TASK DIRECTIONS
Copy the records below word for word, taking everything from the line containing "Task: Select the orange answer tile" down to the line containing "pyautogui.click(x=9, y=14)", with both of those lines included.

::: MATERIAL TO PROCESS :::

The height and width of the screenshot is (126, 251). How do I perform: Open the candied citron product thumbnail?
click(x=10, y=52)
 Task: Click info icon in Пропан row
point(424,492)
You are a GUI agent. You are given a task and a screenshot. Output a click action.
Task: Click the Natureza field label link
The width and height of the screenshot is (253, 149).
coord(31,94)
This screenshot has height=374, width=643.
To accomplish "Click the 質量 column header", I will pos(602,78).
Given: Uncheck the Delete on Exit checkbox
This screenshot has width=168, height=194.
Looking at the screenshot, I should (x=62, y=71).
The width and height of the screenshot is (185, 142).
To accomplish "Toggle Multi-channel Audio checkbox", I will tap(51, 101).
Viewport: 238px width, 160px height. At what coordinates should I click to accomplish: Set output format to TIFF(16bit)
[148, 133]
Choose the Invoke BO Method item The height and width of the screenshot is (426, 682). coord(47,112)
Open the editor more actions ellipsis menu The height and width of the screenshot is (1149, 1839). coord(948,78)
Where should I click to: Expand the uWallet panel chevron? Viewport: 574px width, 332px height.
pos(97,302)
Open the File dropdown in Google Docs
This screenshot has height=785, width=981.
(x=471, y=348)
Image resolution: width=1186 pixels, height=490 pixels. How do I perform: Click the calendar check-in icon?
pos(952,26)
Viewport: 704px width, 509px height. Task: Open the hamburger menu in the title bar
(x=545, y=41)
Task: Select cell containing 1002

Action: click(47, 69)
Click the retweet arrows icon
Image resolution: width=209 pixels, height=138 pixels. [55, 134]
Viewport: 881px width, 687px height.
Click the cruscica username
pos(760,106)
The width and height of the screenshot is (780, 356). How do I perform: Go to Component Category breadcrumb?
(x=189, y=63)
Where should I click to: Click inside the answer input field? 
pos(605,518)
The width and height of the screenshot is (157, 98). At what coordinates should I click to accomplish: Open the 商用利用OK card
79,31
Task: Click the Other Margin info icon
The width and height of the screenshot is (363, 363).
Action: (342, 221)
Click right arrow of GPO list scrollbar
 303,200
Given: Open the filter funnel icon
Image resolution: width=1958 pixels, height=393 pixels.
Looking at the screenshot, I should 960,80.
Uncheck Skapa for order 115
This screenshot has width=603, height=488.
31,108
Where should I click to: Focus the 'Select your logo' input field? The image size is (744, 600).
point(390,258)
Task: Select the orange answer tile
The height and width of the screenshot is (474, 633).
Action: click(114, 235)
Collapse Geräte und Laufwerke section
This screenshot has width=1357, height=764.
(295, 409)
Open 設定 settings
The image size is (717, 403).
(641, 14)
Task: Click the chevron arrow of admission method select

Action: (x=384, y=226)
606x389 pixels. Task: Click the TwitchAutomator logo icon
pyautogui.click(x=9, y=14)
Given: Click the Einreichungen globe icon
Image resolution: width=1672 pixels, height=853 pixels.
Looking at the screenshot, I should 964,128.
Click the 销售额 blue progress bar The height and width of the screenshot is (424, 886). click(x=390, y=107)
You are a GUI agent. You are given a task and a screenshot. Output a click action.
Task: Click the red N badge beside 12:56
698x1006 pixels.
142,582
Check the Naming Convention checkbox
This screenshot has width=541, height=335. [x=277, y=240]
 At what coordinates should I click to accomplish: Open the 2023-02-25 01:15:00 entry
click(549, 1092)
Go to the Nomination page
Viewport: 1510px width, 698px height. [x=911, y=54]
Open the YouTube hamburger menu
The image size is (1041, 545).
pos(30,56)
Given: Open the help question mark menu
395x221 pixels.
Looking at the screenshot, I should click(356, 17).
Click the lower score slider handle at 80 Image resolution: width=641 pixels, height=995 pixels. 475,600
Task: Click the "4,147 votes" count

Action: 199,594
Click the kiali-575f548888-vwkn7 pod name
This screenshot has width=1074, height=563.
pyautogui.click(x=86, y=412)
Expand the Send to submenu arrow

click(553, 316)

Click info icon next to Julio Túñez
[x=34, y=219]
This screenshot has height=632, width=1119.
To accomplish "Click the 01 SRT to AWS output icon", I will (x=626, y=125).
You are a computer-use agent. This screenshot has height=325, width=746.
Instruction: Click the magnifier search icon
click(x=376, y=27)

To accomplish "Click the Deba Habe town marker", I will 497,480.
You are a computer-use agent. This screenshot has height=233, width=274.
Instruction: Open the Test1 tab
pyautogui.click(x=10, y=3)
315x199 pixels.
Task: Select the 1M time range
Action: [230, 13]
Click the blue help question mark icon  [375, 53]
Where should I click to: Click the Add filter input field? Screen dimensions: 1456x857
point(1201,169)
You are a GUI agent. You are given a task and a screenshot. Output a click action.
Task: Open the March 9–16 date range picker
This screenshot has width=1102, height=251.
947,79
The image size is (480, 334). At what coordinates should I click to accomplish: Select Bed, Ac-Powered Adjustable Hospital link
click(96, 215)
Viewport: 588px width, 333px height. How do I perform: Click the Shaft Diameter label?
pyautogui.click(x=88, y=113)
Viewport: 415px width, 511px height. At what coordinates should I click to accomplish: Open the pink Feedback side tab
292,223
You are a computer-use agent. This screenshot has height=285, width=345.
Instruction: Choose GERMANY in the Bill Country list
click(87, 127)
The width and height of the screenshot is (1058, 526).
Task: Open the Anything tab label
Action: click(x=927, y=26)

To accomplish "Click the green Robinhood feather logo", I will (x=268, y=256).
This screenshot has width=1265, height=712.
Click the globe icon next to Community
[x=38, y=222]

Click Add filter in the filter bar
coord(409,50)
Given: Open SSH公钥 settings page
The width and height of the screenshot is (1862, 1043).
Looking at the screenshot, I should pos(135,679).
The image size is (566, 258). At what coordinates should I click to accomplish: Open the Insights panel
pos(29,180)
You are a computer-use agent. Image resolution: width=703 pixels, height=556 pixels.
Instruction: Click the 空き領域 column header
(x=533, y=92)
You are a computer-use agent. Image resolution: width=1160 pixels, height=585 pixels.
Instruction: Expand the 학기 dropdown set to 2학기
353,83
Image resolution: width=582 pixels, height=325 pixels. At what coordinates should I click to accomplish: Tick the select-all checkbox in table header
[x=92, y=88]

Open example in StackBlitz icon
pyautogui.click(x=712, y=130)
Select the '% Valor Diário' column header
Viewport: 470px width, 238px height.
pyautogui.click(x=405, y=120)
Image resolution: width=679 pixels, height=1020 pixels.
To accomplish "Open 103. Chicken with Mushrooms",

:::

COMPLETE OUTPUT
Task: Select the orange answer tile
The height and width of the screenshot is (474, 633).
Action: click(114, 235)
Collapse Geräte und Laufwerke section
This screenshot has width=1357, height=764.
(295, 409)
Open 設定 settings
The image size is (717, 403).
(641, 14)
Task: Click the chevron arrow of admission method select

Action: (x=384, y=226)
606x389 pixels. Task: Click the TwitchAutomator logo icon
pyautogui.click(x=9, y=14)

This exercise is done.